Conventional agricultural practices in oil palm plantations need to undergo major transformations to meet the United Nations Sustainable Development Goals (SDGs) by 2030 (Eyhorn et al., 2019). Oil palm agriculture has been controversial in terms of its environmental and social sustainability and thus the industry has been required to make transformations to its current agricultural practices (Austin et al., 2017; Azhar et al., 2017). The controversy oil palm agriculture draws internationally, is commonly a social and ecological justice narrative of criticism about the destruction of forest landscape and its biodiversity (Corciolani et al., 2019; Pye, 2019; Gatti and Velichevskaya, 2020; Qaim et al., 2020; Ramdani and Lounela, 2020). Because oil palm industry substantially contributes to the economic prosperity and the alleviation of rural poverty in major producing countries (e.g., Indonesia and Malaysia), the industry deserves an opportunity to improve its environmental and social sustainability, similar to those given to other commodity crops (e.g., cacao and coffee) (Donald, 2004; Azhar et al., 2017, 2021; Qaim et al., 2020; Mehraban et al., 2021).
To date, oil palm stakeholders have paid little attention to improving agricultural practices to better reconcile palm oil production with biodiversity conservation, and the socio-economic concerns (Azhar et al., 2015a, 2017). Industrial oil palm cultivation is highly dependent on fossil fuel energy and external nutrient and chemical inputs. For instance, to control weeds in oil palm plantations, commercial growers rely heavily on the application of chemical herbicides (e.g., broad-spectrum glyphosate-based herbicides) which can pollute the environment and indiscriminately eliminate non-target or beneficial species (Shariff and Rahman, 2008; Choo et al., 2011; Singh et al., 2014; Tayeb et al., 2017; Dilipkumar et al., 2020; Pochron et al., 2020). Oil palm-livestock integration through targeted or prescribed grazing approach (i.e., the application of livestock grazing to attain specific vegetation management goals such as enhancing desirable plant communities and controlling invasive plant populations) can substitute herbicide use for weed management (Frost and Launchbaugh, 2003; Tohiran et al., 2017, 2019a; Bailey et al., 2019). However, this is regarded as an unpopular practice among oil palm growers because of the additional workload (e.g., managing livestock animals) and outstanding social challenges (e.g., livestock theft, animal trespassing onto private properties) (Figure 1; Tohiran et al., 2017, 2019a). In conventional oil palm plantations, chemical herbicides are used 2–3 times annually to control weed growth and minimize plant competition for soil nutrients (Jalaludin, 1996; Tohiran et al., 2017, 2019a). Alternatively, livestock animals such as cattle, buffalo, sheep, and goats can exploit at least 60 weed species (Jalaludin, 1996). The cost of weeding is quite substantial (i.e., ranging from 17 to 38% of operational costs) and can be reduced if the forages in the inter-rows and harvesting paths are grazed and/or browsed by livestock animals (Jalaludin, 1996; Devendra and Thomas, 2002; Latif and Mamat, 2002).

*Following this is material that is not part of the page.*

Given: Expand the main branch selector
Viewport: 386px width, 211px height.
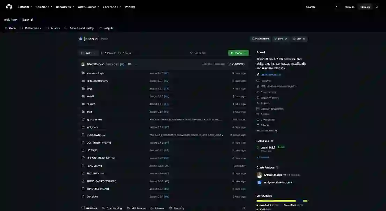Looking at the screenshot, I should click(88, 53).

Figure 1. Conventional oil palm plantation and oil palm-livestock integrated plantation. To improve the environmental sustainability of oil palm industry, commercial growers can switch from spraying chemical herbicides (top left) to targeted livestock grazing (top right). Mixed species grazing which combines two or more ruminant species with different foraging strategies (grazer or browser) can be integrated into weed management in industrial oil palm plantations. For example, goats and sheep are browsing and grazing ruminant, respectively (bottom).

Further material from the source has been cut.